Descrição de chapéu Copa do Mundo

TV argentina tira comercial do ar após pressão russa e LGBT

País entra em polêmica com a anfitriã da competição antes de a bola rolar

Sylvia Colombo
Bogotá

Quem acompanha as publicidades argentinas durante as Copas do Mundo sabe que elas exageram no tom épico, poético e que abusam da autoironia. Desta vez, a emissora esportiva TyC Sports talvez tenha ido um pouco além da conta ao tocar numa questão delicada, a homossexualidade, ainda um tabu nas terras do líder russo Vladimir Putin.

O "spot" diz que, na Argentina, pode parecer estranho para ele, Putin, que “homens chorem por outros homens”, “que se abracem e rolem na grama juntos”, “que coloquem seus genitais nas nucas dos companheiros” (ao celebrar um gol ou um título), ou que, ainda, “saiam correndo sem roupa para abraçar seus ídolos”. Todas essas declarações são ilustradas por reações dos jogadores no campo e nos vestiários que as ilustram.

E a mensagem final diz: "Se para o senhor o amor entre homens é uma doença, estamos muito doentes. E avisamos. É contagioso."

Os russos reclamaram por meio de uma carta enviada pela Embaixada Russa em Buenos Aires ao diretor de programação do canal, Pedro Freire. A carta do embaixador russo dizia: “Me permito expressar profunda surpresa e repúdio por essa produção de qualidade duvidosa e a mensagem confusa que transmite, assim como o uso não autorizado da imagem do presidente da Federação da Rússia (Vladimir Putin) para fins comerciais.”

Freire, porém, afirma ter tirado não apenas por causa de Putin mas porque também recebeu pressão de alguns grupos de direitos dos homossexuais e da comunidade LGBT que se sentiram ofendidos por alguns termos e piadas.

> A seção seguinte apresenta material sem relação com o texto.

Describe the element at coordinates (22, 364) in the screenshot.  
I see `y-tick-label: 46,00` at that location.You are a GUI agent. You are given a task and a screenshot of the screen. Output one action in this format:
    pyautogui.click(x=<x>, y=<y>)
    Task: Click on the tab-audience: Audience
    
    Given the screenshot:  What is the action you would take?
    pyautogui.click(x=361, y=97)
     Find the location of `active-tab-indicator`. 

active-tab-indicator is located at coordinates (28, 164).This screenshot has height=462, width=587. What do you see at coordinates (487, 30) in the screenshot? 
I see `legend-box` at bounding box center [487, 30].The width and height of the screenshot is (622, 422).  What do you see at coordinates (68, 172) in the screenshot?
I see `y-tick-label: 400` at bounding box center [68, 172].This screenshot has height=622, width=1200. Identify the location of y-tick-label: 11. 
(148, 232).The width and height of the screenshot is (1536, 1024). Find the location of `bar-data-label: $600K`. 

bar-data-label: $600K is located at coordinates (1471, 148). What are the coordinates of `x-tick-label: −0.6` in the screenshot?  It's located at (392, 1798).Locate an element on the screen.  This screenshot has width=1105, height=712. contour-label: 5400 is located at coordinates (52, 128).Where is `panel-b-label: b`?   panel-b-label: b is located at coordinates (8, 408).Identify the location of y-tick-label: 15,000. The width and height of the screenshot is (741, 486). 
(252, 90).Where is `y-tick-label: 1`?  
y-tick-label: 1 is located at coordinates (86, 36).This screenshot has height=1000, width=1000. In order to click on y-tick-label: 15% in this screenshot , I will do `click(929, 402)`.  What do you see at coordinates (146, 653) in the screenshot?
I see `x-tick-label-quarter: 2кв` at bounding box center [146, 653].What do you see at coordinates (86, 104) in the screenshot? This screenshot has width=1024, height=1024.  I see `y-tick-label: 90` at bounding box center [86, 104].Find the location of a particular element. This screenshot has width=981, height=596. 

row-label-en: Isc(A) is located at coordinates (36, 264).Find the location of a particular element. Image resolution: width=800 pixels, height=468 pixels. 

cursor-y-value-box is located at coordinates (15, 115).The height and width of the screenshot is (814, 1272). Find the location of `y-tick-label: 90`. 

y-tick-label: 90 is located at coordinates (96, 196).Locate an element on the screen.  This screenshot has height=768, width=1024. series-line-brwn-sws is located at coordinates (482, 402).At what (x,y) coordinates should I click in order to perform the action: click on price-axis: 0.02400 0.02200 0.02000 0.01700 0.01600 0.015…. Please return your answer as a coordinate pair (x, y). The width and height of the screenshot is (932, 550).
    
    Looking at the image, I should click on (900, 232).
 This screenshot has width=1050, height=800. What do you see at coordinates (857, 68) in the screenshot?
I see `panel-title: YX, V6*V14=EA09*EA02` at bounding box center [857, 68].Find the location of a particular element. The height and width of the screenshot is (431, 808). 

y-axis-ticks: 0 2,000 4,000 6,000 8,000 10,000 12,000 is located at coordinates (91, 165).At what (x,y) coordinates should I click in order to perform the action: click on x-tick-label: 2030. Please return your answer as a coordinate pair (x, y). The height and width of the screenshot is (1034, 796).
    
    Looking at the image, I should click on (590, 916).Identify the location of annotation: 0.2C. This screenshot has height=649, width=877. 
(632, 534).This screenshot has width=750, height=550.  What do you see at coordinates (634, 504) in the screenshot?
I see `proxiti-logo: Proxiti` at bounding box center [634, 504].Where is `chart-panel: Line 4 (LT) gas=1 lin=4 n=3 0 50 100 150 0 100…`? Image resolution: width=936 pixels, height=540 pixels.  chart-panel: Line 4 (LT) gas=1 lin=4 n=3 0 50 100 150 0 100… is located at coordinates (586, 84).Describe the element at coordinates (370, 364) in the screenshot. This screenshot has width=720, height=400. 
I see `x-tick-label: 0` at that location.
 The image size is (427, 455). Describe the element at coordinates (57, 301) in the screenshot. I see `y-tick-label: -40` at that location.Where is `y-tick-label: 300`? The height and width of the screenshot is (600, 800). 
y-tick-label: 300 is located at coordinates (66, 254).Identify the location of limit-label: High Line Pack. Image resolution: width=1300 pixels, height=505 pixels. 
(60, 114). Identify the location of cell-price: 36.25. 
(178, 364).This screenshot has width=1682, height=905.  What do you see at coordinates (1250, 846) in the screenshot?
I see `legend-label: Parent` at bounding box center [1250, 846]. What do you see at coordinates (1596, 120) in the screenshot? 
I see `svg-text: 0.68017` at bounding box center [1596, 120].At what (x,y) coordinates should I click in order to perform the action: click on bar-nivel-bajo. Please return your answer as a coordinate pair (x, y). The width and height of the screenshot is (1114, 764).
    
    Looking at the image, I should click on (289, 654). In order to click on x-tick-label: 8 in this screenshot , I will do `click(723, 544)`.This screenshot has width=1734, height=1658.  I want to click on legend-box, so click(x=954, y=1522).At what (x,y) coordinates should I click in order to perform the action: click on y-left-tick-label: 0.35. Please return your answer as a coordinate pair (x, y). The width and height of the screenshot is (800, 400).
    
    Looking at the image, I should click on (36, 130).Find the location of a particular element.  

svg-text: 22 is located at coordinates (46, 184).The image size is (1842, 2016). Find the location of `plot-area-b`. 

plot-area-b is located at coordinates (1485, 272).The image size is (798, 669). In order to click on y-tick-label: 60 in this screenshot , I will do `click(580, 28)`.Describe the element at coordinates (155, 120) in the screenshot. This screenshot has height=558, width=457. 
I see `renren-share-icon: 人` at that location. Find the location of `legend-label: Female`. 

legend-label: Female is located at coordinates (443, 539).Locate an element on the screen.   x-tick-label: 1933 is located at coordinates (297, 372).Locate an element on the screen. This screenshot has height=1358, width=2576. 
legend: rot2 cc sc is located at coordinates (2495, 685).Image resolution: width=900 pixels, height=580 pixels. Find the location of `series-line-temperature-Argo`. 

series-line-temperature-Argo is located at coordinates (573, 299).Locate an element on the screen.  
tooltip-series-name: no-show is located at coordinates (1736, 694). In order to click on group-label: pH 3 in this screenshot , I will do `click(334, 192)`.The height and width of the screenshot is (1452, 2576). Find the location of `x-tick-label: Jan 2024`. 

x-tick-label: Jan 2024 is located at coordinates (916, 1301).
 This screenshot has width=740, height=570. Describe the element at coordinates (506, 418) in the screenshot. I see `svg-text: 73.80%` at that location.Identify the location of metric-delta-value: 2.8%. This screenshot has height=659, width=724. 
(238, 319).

A Argentina foi o primeiro país da América Latina a legalizar o matrimônio homossexual, em 2010. E, em 2012, aprovou a lei de identidade de gênero —ou seja, permitindo a troca de identidade e a cirurgia para mudar de sexo financiada pelo sistema público de saúde.

O presidente russo Vladimir Putin discursa durante congresso da Fifa, em Moscou
O presidente russo Vladimir Putin discursa durante congresso da Fifa, em Moscou - Mladen Antonov/AFP

"Somos uma sociedade mais permissiva, e muito conhecida pela autoironia. É por isso que me parece desbalanceado ofender-se com coisas que aparecem no spot, me parece que foi uma coisa de uma minoria que levou tudo muito ao pé da letra. O bom de estarmos no estágio em que estamos, tendo avançado muito, deveria ser que pudéssemos rir disso. E os argentinos sempre foram bons em rir de si mesmos", diz à Folha por telefone o jornalista argentino Bruno Bimbi, do canal TN e autor de "O Fim do Armário" (editora Garamond) e outras publicações sobre homossexualismo.

Já o jornalista esportivo Ezequiel Fernandes Moores, o mais respeitado em seu país, colunista do "La Nación", respondeu por e-mail desde a Rússia: "a intenção não era má. O TyC já tinha feito um que tirava sarro da política migratória de Trump quando a Copa América foi realizada nos EUA. O que falhou neste não foi a ironia com Putin, mas que, de tão relaxado, acabou reproduzindo algumas piadas consideradas homofóbicas que ainda produzem dor a muita gente. O TyC tirou do ar por conta de uma queixa da Rússia, mas se fosse eu, teria tirado pela brincadeira com os estereótipos gays. Estes podem ter se transformado em piada e isso é um sinal de amadurecimento da sociedade, mas ainda causam dor a muitos."

Moores tem a importância no jornalismo esportivo argentino comparável a de Juca Kfouri no Brasil.

"A Copa promove esse tipo de encontros de culturas que causam esses curto-circuitos, não? No Brasil, é raríssimo que um homem beije outro homem, é visto como algo supostamente gay. Por outro lado, os brasileiros se abraçam e se tocam demais no dia a dia, algo que os argentinos estranham muito. Além disso, os jogadores brasileiros rezam, dedicam tudo a Deus, o jogador argentino não faz isso", diz Bimbi.

E completa: "como alguém que estuda o tema (a homossexualidade), não vejo ofensa na publicidade, que além de tudo é inteligente, engraçada e bem feita. Não é por uma publicidade jocosa que tem de passar a luta por reconhecimento dos direitos dessas minorias."

Até a tarde desta quarta-feira (13), o "spot" já tinha mais de 145 mil visualizações no Youtube.